Ballymena-born Liam Neeson plays Alistair Little, a Protestant who served 12 years in prison for killing a 19-year-old Catholic man in 1975 when he himself was 16, but who then went on to work with prison groups on conflict resolution. James Nesbitt, who was raised in Broughshane and Coleraine, portrays Joe Griffin, the victim’s brother, who is still trying to cope with the slaying he witnessed when he was 11.
Hibbert said the idea to write a film about a fictionalized summit between the two men occurred to him after he heard they were invited to take part in a meeting to be presided over by South African apartheid activist Desmond Tutu for a BBC documentary about reconciliation, but Joe declined.

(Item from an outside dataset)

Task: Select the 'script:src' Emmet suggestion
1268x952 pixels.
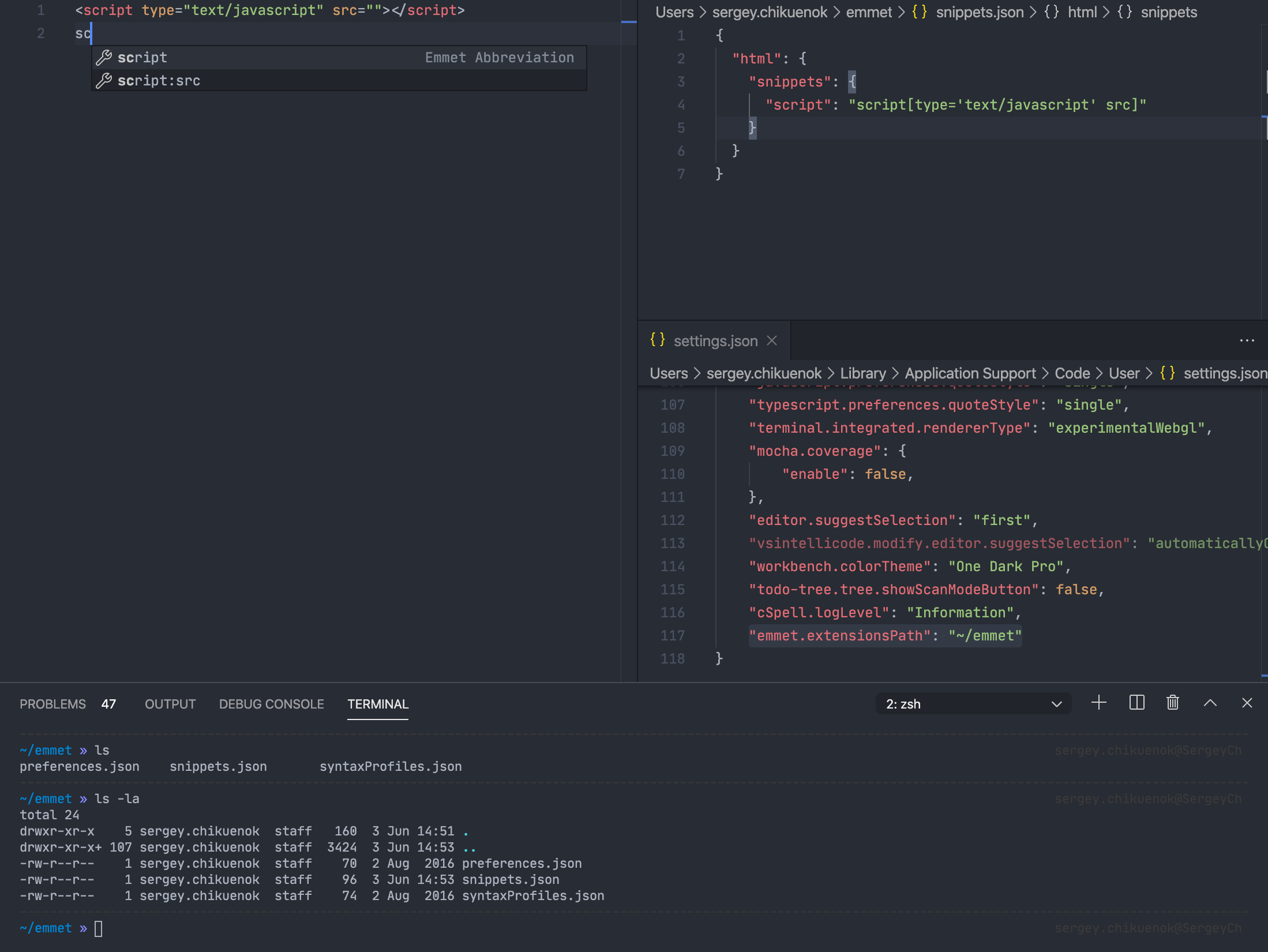Action: point(159,80)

“Joe said, ‘If I’m ever in a room with that man [meaning Little] I would kill him,'” the British screenwriter told the Irish Echo in a recent phone interview. “So, I thought if there was any story to be told about whether truce or reconciliation was possible in Northern Ireland, then this was the story. Because, obviously, Joe, after 33 years, was feeling as intense . . . as if it had happened yesterday. I then set about tracking down Alistair and Joe.”
With the help of civil rights activist and media producer Don Mullan, a Derry native who previously worked on the Irish conflict-themed films, “Omagh” and “Bloody Sunday,” Hibbert was able to reach out to Little and Griffin and tell them about his idea to make their story into a film. He told them that he intended to set the first act of the film in 1975, and then segue into a “what-if” scenario, regarding a meeting with Bishop Tutu.

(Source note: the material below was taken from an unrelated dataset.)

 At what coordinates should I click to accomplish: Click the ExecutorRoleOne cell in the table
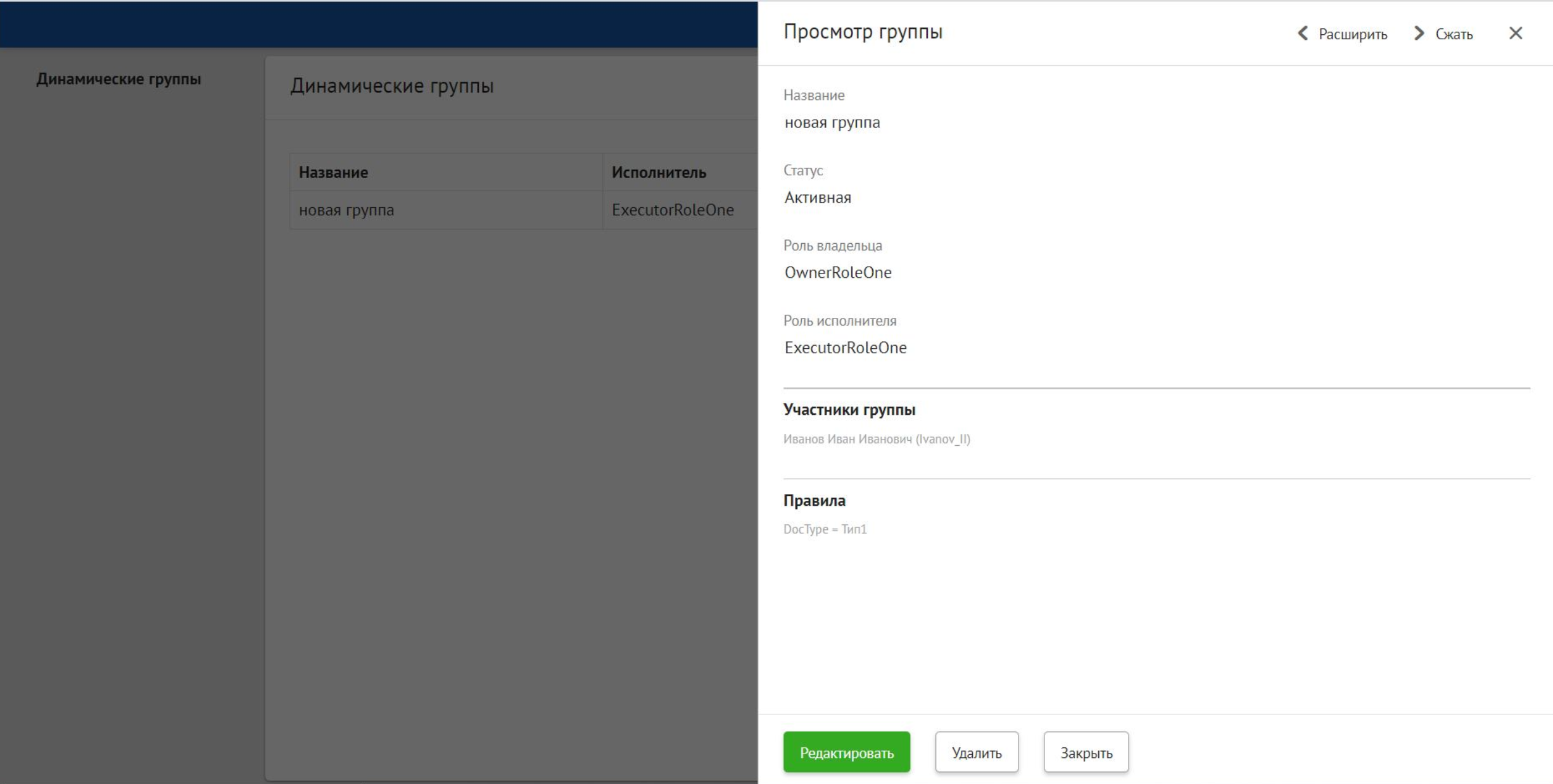pyautogui.click(x=673, y=210)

“[I asked them] ‘What if you had agreed to go to this meeting with Bishop Tutu for this documentary? What would you have done?'” the screenwriter said. “So, I worked with the two guys over a period of two years, first of all, interviewing them, and then I went away and wrote the script and then for each re-write of the script, I sat in a room with them and read the script out to them — always separately. I would meet Joe on a Monday and Alistair on Tuesday. I would talk to them separately and I would read the script out to them and anything they weren’t happy with and any changes they wanted to make, I would then make those changes and negotiate the changes with them . . . It was a collaboration between the three of us, although Joe and Alistair, of course, were never in the same room.”
Hibbert admitted he suffered some anxiety as he prepared to present his script to the two men, who have since attended screenings of the film in separate locations.

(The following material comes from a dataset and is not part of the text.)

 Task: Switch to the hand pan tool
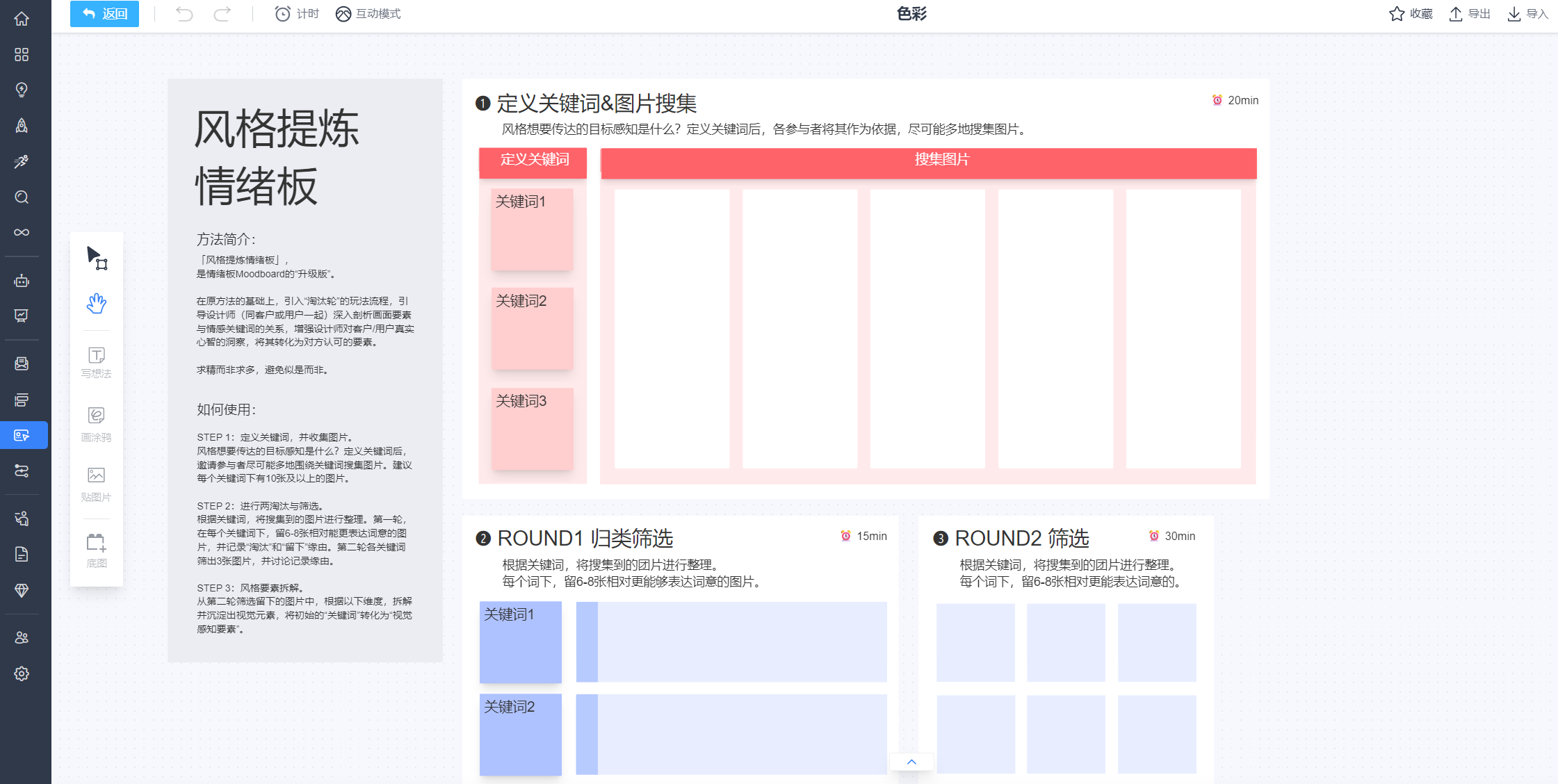(x=97, y=304)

“Probably the most terrifying moment of the entire process was sitting down with them,” Hibbert recalled. “I chose a hotel room, somewhere neutral . . . It was somewhere they could hit me if they wanted to. What I had feared most was letting them down because they had spent so much time going through this single, most terrifying or traumatic moment in their lives and then trusting me with telling the story . . . To get it right was the most important thing.”
The scribe went on to say he hopes both men, who were remarkably candid throughout the process, will be able to make sense of what happened in the past now that Griffin has talked about his feelings at length for the first time and entered counseling, and Little has been made aware of just how devastated and angry Griffin remained for so many years. Hibbert also said Little and Griffin told him they were glad to have participated in the project, regardless of how painful it might have been, and satisfied with the finished product.
“Five Minutes of Heaven,” which earned awards for writing and directing when it screened at this year’s Sundance Film Festival, opens in New York Friday.